Enhancing PLS of Indoor IRS-VLC Systems for Colluding and Non-Colluding Eavesdroppers

This paper proposes a deep reinforcement learning-based approach using proximal policy optimisation to enhance physical layer security in indoor visible light communication systems by leveraging realistic IRS-induced time delays to constructively boost signals for legitimate users while intentionally creating intersymbol interference for both colluding and non-colluding eavesdroppers.

Rashid Iqbal, Ahmed Zoha, Salama Ikki, Muhammad Ali Imran, Hanaa Abumarshoud

Published Tue, 10 Ma
📖 5 min read🧠 Deep dive

Imagine you are in a room trying to have a secret conversation with a friend (let's call him Bob) using a very bright, fast-blinking flashlight (the LED). The light carries your secret message.

The problem? The room is full of other people (Eavesdroppers or "Eves") who are also looking at the light. Since light travels in straight lines and bounces off walls, these spies can easily catch a glimpse of your message, even if they aren't standing right next to Bob.

Traditionally, people tried to solve this by making the flashlight beam very narrow or by using complex math codes (encryption) to scramble the message. But this paper proposes a clever, physical trick using a high-tech mirror wall called an IRS (Intelligent Reflecting Surface).

Here is the simple breakdown of how this works, using everyday analogies:

1. The Problem: The "Echo" Effect

In a normal room, light hits the walls and bounces back. Usually, we think of this as just "noise" or a delay. If you shout in a canyon, you hear your voice bounce back a split second later. In high-speed data, these tiny delays can mess up the signal, causing "Inter-Symbol Interference" (ISI)—basically, the words of your message start to blur together.

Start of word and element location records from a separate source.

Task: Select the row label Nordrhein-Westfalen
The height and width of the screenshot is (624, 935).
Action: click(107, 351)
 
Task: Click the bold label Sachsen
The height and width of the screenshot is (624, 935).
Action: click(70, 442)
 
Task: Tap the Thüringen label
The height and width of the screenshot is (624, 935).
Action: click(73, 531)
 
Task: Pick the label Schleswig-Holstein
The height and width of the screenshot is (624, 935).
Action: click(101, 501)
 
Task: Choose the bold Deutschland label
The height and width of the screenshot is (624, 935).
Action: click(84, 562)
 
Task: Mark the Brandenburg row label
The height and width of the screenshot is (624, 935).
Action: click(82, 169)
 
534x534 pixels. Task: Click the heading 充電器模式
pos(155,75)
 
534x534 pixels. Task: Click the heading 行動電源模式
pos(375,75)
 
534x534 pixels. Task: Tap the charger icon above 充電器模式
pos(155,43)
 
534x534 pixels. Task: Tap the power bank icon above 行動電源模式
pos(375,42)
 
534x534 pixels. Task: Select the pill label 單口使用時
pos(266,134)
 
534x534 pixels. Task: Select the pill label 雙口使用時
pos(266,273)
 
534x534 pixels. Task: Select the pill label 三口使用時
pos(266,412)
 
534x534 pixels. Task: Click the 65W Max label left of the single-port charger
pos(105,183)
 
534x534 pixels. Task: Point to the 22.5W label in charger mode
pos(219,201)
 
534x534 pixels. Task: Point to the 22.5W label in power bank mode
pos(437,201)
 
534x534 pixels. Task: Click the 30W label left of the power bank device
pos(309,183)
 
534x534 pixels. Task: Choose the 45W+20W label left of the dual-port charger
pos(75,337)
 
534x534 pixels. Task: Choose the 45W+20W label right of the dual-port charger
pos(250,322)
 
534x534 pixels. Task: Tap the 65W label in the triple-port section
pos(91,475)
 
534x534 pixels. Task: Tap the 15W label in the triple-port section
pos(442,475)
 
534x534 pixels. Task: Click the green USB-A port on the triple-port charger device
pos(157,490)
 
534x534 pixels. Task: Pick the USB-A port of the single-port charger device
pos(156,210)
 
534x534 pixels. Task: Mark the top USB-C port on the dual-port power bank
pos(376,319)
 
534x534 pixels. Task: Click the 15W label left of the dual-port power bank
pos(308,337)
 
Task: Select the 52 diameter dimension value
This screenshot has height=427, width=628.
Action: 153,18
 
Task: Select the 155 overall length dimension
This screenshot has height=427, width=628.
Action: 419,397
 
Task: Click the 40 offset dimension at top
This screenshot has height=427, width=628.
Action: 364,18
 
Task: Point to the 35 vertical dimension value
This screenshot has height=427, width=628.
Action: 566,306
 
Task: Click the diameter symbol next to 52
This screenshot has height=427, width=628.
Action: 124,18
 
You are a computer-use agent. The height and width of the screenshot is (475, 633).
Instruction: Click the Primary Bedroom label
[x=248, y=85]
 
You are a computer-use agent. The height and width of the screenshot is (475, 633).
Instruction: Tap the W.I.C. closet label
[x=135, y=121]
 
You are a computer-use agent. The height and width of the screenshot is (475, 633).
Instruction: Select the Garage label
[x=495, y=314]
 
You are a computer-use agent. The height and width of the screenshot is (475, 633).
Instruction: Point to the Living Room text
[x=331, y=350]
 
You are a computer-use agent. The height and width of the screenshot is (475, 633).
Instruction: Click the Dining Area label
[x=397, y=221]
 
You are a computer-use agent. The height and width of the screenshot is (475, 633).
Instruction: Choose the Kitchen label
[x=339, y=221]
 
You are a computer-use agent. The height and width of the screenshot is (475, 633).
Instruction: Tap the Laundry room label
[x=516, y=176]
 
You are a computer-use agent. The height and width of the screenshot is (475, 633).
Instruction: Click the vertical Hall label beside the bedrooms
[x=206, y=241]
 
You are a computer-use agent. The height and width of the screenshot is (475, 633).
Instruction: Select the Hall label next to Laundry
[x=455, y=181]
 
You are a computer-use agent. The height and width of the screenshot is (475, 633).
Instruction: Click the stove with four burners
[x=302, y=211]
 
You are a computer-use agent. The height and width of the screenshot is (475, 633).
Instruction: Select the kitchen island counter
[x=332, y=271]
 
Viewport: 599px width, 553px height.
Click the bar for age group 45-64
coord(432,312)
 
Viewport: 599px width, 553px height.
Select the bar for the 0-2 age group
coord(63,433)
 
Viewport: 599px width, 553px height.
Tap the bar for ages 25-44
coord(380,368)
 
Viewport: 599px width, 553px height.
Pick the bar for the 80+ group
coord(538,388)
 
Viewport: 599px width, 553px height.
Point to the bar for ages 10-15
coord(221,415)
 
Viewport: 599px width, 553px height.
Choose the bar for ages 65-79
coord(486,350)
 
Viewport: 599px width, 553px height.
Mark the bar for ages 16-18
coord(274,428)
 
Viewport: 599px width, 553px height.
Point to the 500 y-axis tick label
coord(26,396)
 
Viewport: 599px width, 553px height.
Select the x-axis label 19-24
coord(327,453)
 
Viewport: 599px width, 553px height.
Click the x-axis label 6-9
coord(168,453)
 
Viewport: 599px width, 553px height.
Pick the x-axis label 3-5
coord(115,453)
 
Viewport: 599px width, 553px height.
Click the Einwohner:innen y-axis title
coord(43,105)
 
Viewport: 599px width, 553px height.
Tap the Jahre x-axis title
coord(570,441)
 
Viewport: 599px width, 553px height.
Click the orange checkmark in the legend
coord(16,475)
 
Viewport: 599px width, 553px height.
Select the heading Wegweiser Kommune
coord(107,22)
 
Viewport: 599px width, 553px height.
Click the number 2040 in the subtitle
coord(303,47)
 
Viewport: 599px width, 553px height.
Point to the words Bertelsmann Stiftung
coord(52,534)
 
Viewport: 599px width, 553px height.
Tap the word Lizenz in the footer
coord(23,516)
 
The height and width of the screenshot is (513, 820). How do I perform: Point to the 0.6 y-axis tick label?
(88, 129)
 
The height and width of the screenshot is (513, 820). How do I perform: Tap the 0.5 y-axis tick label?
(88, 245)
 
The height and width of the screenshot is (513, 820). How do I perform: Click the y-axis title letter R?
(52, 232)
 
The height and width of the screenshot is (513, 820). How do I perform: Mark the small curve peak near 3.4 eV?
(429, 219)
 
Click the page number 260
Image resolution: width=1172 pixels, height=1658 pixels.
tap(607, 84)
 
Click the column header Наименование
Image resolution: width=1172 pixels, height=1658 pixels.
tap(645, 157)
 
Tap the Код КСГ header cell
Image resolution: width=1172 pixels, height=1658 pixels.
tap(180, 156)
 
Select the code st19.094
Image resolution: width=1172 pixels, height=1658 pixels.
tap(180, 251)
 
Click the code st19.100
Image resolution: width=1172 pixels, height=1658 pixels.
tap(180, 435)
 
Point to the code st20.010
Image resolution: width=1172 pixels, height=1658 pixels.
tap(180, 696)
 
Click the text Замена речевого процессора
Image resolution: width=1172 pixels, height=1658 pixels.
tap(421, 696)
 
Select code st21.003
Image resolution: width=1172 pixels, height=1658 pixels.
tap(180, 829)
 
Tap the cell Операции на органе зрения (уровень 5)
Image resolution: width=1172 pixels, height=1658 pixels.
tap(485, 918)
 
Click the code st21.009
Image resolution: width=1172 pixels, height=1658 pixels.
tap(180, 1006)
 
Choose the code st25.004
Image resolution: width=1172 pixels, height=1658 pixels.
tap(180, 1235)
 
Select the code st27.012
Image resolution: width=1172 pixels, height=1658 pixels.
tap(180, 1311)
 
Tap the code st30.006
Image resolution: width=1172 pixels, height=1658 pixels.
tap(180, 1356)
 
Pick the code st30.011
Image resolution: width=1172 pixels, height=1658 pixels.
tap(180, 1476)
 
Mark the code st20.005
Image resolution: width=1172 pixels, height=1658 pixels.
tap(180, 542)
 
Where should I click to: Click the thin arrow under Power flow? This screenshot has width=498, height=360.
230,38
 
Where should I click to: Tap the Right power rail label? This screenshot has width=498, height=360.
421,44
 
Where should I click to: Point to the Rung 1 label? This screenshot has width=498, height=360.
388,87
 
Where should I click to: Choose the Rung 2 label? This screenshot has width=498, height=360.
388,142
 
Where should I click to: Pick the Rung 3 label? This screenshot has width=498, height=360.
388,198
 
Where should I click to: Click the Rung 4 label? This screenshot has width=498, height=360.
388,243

Most security systems ignore this blurring. This paper says: "Let's use the blur as a weapon!"

2. The Solution: The "Smart Mirror Wall"

Imagine the wall has hundreds of tiny, adjustable mirrors (the IRS elements). The researchers figured out how to tilt these mirrors so that the light bounces off them and arrives at the receiver at very specific times.

  • For Bob (The Friend): The mirrors are tilted so that the bouncing light arrives at the exact same moment as the direct light from the flashlight.

    • Analogy: Imagine a choir. The direct voice is the lead singer. The mirrors are the backup singers. The researchers tune the mirrors so the backup singers hit their notes perfectly in sync with the lead. The result? A massive, powerful, clear sound. Bob's signal gets stronger and clearer.
  • For the Spies (The Eavesdroppers): The mirrors are tilted so that the bouncing light arrives at the wrong time compared to the direct light.

    • Analogy: Imagine the backup singers are now shouting out of sync, hitting the wrong notes, and drowning out the lead singer. The sound becomes a chaotic mess of noise. The spies' signal becomes garbled and useless.

3. The Two Types of Spies

The paper tests this against two types of bad guys:

  • Non-Colluding Spies: They act alone. They can't talk to each other. The system just needs to make sure none of them can hear clearly.
  • Colluding Spies: This is the scary scenario. They are like a team of spies sharing their notes. If Spy A hears a little bit and Spy B hears a little bit, they combine their notes to figure out the whole message.
    • The Paper's Win: Even when the spies are working together and are physically closer to the flashlight than Bob is (a "worst-case" scenario), the smart mirror wall still manages to make Bob's signal clear and the spies' signal a mess.

4. The "Brain" Behind the Mirrors (AI)

You might ask: "How do you know exactly how to tilt hundreds of tiny mirrors to make this happen?"
There are too many combinations to try them all one by one (it would take longer than the age of the universe).

So, the authors used a Robot Brain (AI) called Proximal Policy Optimization (PPO).

  • Analogy: Think of a video game character trying to solve a maze. At first, the character runs into walls and fails. But every time it tries a new path, it gets a "score." Over thousands of tries, the character learns the perfect path without needing to be told exactly how to move.
  • In this case, the AI "plays" with the mirror angles. It tries different combinations, sees which one makes Bob's signal the strongest and the spies' signal the weakest, and learns the perfect setting instantly.

5. The Results: A Huge Win

The simulation showed that this method is incredibly powerful:

  • In the best scenarios, Bob's ability to receive the secret message improved by 67%.
  • In the worst scenarios (where the spies are closer and stronger than Bob), the AI's mirror arrangement turned a losing game into a winning one. It improved the security by 107% (for teaming spies) and 235% (for lone spies) compared to just giving all the mirrors to Bob.

Summary

This paper is about turning a physical weakness (light bouncing off walls and causing delays) into a superpower. By using a smart, AI-controlled mirror wall, we can create a "soundproof room" for light. We make the signal a perfect symphony for our friend and a chaotic noise storm for the spies, keeping our secrets safe even if the spies are standing right next to us.